● **Exercises to complete**
1. Answer from the DC Community Carrot text:
(a) How long did the pilot project run?
(b) Harry Alford, III, is a resident of which place?
(c) According to Harry, what will Carrot's participants now see?
2. From the DC Community Carrot text, return the passage that starts at the words "DC Community Carrot just" and ends after "out of poverty.". Copy it character for character.

● **Exercise text**
————————
DC Community Carrot just completed a seven-month pilot project to demonstrate the non-profit organization’s ability to help DC’s Out of School Youth to create their own businesses. Following the pilot’s success, the organization named Petworth resident Harry Alford, III, as the interim executive director. Concurrently, Harry serves as CEO of Impact at Humble Ventures, a venture co-operative that democratizes access to opportunity and capital for underserved entrepreneurs. DC Community Carrot works with Opportunity Youth to build and run small businesses to carry them out of poverty.
“Helping Opportunity Youth to achieve financial independence through entrepreneurship education is a natural extension of the incredibly rewarding work my colleagues and I at Humble are already doing,” Harry said. “Now, Carrot’s participants will see a much longer runway of support that includes with the potential of venture capital and investors eager to see them succeed.”
————————
● **Data segment**
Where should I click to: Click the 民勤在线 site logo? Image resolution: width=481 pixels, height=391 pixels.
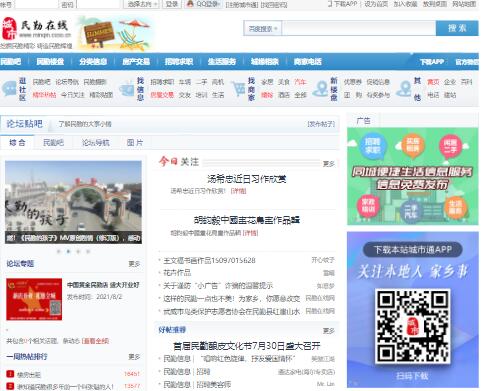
————————
● **Results for the exercise**
1.
(a) Seven months.
(b) Petworth.
(c) A much longer runway of support, including the potential of venture capital and investors eager to see them succeed.

2.
DC Community Carrot just completed a seven-month pilot project to demonstrate the non-profit organization’s ability to help DC’s Out of School Youth to create their own businesses. Following the pilot’s success, the organization named Petworth resident Harry Alford, III, as the interim executive director. Concurrently, Harry serves as CEO of Impact at Humble Ventures, a venture co-operative that democratizes access to opportunity and capital for underserved entrepreneurs. DC Community Carrot works with Opportunity Youth to build and run small businesses to carry them out of poverty.